# Exercise 5: Mean versus Mediancentre

Navigate to http://www.math.union.edu/locate/MFA-09-2008/voting-rules.html to complete this assignment.

The median of the numbers 3, 5, and 17 is the middle number, 5. We can imagine these numbers as points on a number line, so . . .

1. Place three different blue points along a straight line. Where will their mediancentre be?

2. Place five different blue points along a straight line. Where will their mediancentre be?

3. Perhaps some of our 5 points have the same spatial location as others. For example, we might consider 4 blue points with one of them having weight 2 (shift-click to add weight to a point), or 3 blue points with two of them having weight 2, or . . . (there are other ways to achieve a total weight of 5).

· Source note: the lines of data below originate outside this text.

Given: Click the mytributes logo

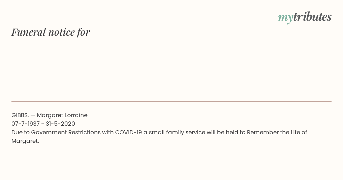Looking at the screenshot, I should [x=305, y=17].
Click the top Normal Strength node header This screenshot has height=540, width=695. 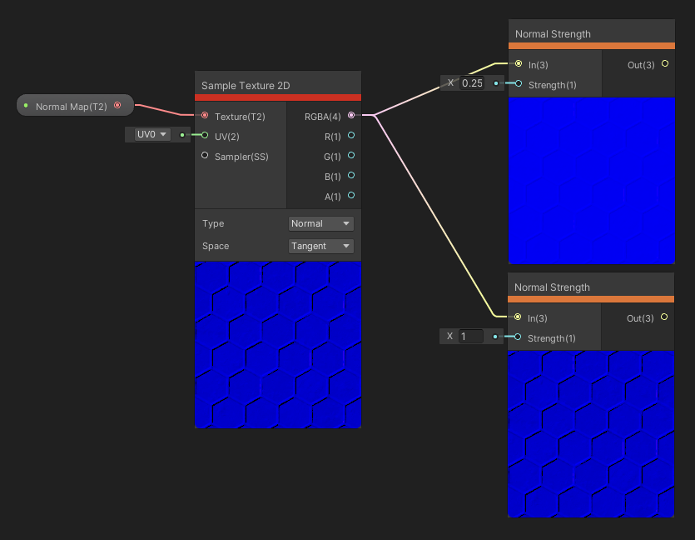click(x=591, y=34)
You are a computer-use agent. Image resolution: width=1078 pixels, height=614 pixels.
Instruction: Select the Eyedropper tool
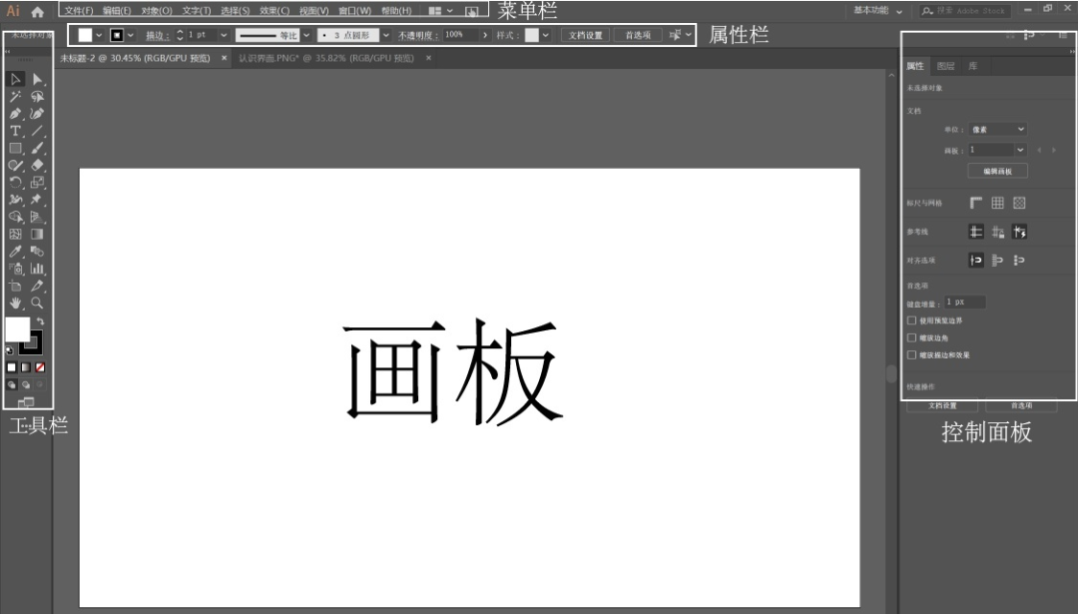[14, 250]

Assuming all the points still lie along a single line, where will their mediancentre be?

4. So far we have been dealing with an odd number of points. Something rather surprising happens with the mediancentre of an even number of points arranged along a straight line, such as 2 points (each weight 1) or 4 points (each weight 1). The effect is particularly noticeable if you first allow the red point to come to rest, and then slide it a bit to the left or right along the line of blue points and let go. What do you think will happen?

Predict

Test & Revise

Explain

5. In school I learned the rule that for 4 numbers, or 6 numbers, or any even number of numbers, the median is the average of the two middle numbers.

• What is the reason for this rule?
• Do you find the rule convincing? (I expect reasonable people to disagree here!)

6. Let's return to the main question. How would you describe the relationship between the median and the mediancentre?